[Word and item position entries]
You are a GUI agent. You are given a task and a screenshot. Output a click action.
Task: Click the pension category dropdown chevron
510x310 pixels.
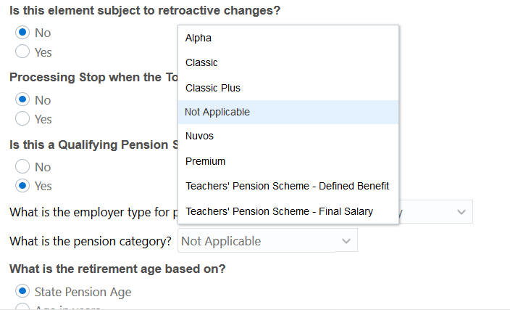pyautogui.click(x=346, y=241)
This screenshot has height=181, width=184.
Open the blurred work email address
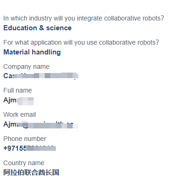click(41, 125)
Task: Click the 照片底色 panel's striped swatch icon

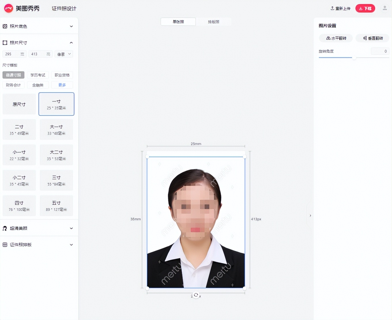Action: (5, 26)
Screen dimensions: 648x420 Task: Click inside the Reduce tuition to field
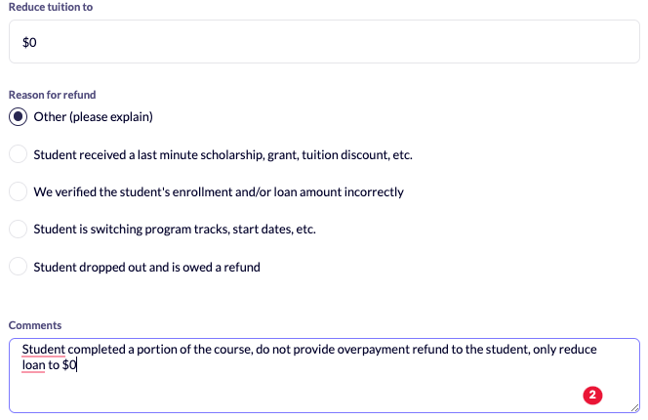[x=324, y=42]
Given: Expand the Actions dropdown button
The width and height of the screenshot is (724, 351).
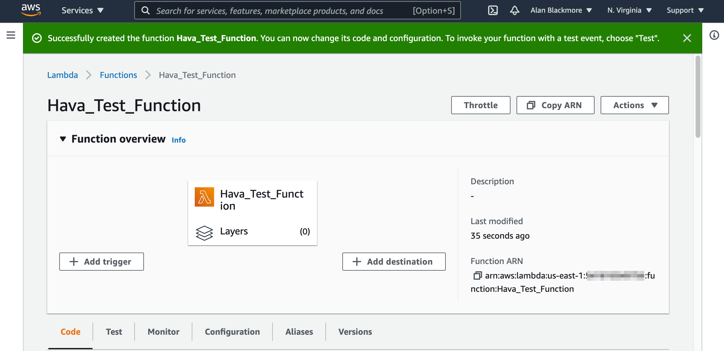Looking at the screenshot, I should click(635, 105).
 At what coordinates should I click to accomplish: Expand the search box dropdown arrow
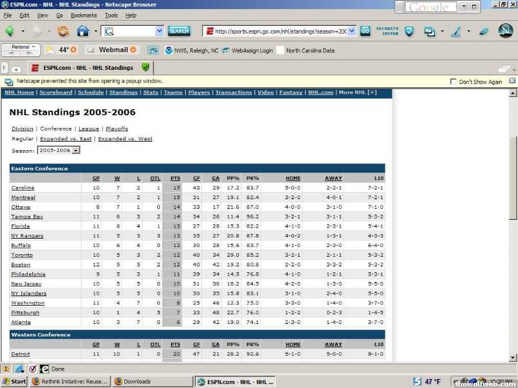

▶ **To be done**
Copy out every line of the entries above word for word, omitting the pictures.

▶ **Solution for this problem**
You are a GUI agent. You are given a task and a screenshot. Output a click action.
Task: Click the pension category dropdown chevron
510x310 pixels.
pyautogui.click(x=346, y=241)
This screenshot has height=181, width=184.
Open the blurred work email address
click(41, 125)
Task: Click the 照片底色 panel's striped swatch icon

Action: (5, 26)
Screen dimensions: 648x420 Task: Click inside the Reduce tuition to field
[x=324, y=42]
Given: Expand the Actions dropdown button
The width and height of the screenshot is (724, 351).
Looking at the screenshot, I should click(635, 105).
 At what coordinates should I click to accomplish: Expand the search box dropdown arrow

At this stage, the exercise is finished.